Un cadre de la Banque de France, accusé début février d’avoir soutenu des contenus d’extrême droite sur le réseau social professionnel Linkedin, a été sanctionné par son employeur, a appris lundi l’AFP, confirmant une information du média en ligne L’Informé.
L’intéressé, membre du comité de direction de la Banque de France, l’a lui-même reconnu dans un e-mail envoyé en interne et consulté par l’AFP.
Le rapport diligenté par la Banque a « conclu qu’une trentaine de mes likes constituaient une sérieuse erreur de jugement m’ayant conduit à un manquement au regard de nos règles de déontologie », écrit-il. « Celui-ci a été sanctionné, ce que je comprends et accepte », écrit-il encore.
La nature de la sanction, qui n’a pas fait l’objet d’un échange paritaire avec les représentants du personnel, n’a pas été rendue publique.
Contactée par l’AFP, la Banque de France n’a pas fait de commentaire.
Selon la CGT, le cadre avait – via les options « j’aime » ou « trouve ceci drôle » disponibles sur le réseau social – soutenu des publications de l’ex-candidate d’extrême droite à la mairie de Paris Sarah Knafo ou encore du député européen RN Matthieu Valet.

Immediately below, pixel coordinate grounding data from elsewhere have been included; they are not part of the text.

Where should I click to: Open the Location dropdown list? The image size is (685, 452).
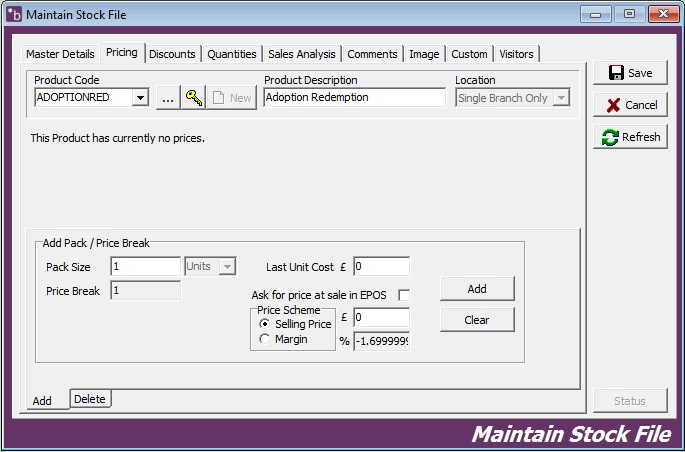pos(561,98)
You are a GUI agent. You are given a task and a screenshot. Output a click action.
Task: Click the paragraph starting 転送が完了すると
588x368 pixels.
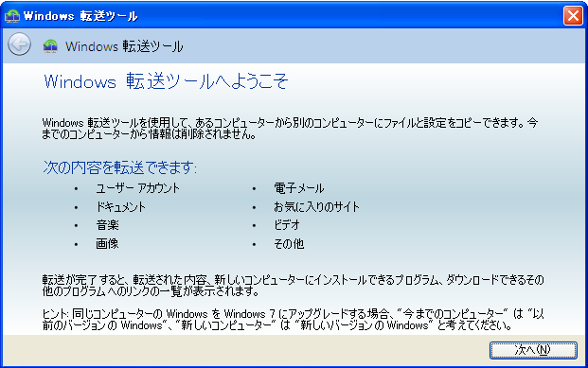(293, 286)

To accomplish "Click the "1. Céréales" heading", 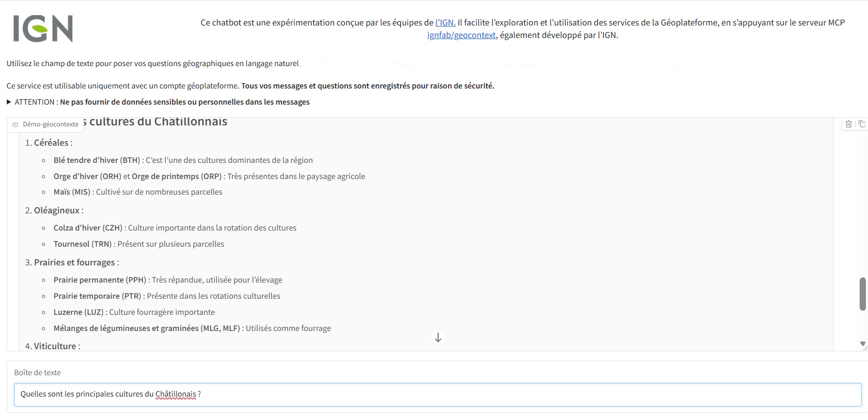I will [x=49, y=143].
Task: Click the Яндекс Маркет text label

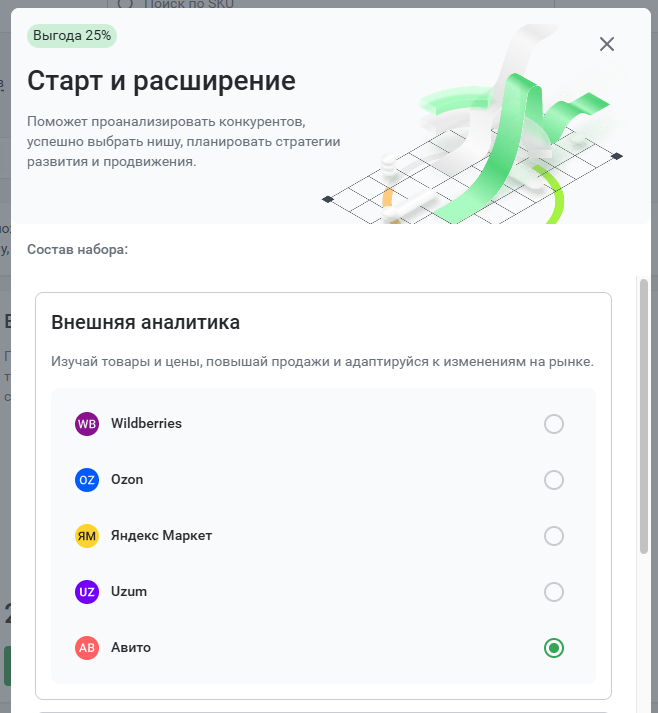Action: tap(161, 535)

Le premier syndicat de la banque centrale a dénoncé lundi une « mascarade de procédure disciplinaire » et publié de nouvelles accusations envers un autre cadre de la Banque de France, lui aussi membre du comité de direction, accusé notamment d’avoir « liké » un post d’un député du Rassemblement national.
Dans les principes éthiques et déontologiques de l’institution, figure la consigne pour les agents d’exercer « leurs fonctions avec neutralité », et de ne manifester « aucune opinion politique, philosophique ou religieuse ».